Monday, March 17, 2014

My Uncle died quietly in his sleep Wednesday/ Thursday. He was a quiet man with a good sense of humor, and always a twinkle in his eyes. I knew his health was not great, but am surprised to find him gone. He will be missed.

My Mom, has vascular dementia. She has been asking to go and visit him and Aunt Muriel. Because she has a fractured pelvis we have told her that we would wait until spring time to visit. Hopefully, pain would be less for her and her walking improved.

So, yesterday we went to visit her and tell her about my uncle's death. We told her simply what had happened. It seems like the right thing to tell her the truth when she has been talking about her brother. Just not sure if it was the best.

My Dad died about 1 1/2 ago. Something, that until a couple of months ago she remembered. Yesterday, she asked where he was. When I told her he died over a year ago due to lung cancer. She replied that she had been wondering where he was but remembered the lung cancer.

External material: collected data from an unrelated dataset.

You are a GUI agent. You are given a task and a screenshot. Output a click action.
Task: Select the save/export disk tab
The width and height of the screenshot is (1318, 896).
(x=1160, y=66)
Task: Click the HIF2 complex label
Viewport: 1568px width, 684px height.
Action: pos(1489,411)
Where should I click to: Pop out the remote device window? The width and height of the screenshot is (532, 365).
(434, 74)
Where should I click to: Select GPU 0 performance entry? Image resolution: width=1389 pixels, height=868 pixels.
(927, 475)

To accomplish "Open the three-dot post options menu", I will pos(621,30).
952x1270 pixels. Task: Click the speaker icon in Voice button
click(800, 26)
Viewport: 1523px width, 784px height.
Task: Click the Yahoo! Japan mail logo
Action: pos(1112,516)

So, although it seemed like the right thing to tell her. I wonder if telling someone who can't clearly retain facts is the right thing. Did I just add more grief and confusion to her life? How do you help someone with memory loss deal with death?

If, my Mom had completely regressed to her childhood. I wouldn't have told her. Why have her grieve for someone she doesn't remember? But, she has been talking about my uncle. So hard to know what the right choice is.

Memory is such a funny thing. She knows that my name is Julie. But she doesn't remember that I am her daughter. She thinks that I am her granddaughter and that my children her actually her children. Makes sort of a sense, if you were sleeping and dreaming. I guess it's sort of like having a waking dream.

In her reality, she is too young to have a child my age, but knows that I am a relative. She knows she can call me anytime, and manages to do so although she can't dial the numbers on a phone anymore.

I am rambling so will sign off.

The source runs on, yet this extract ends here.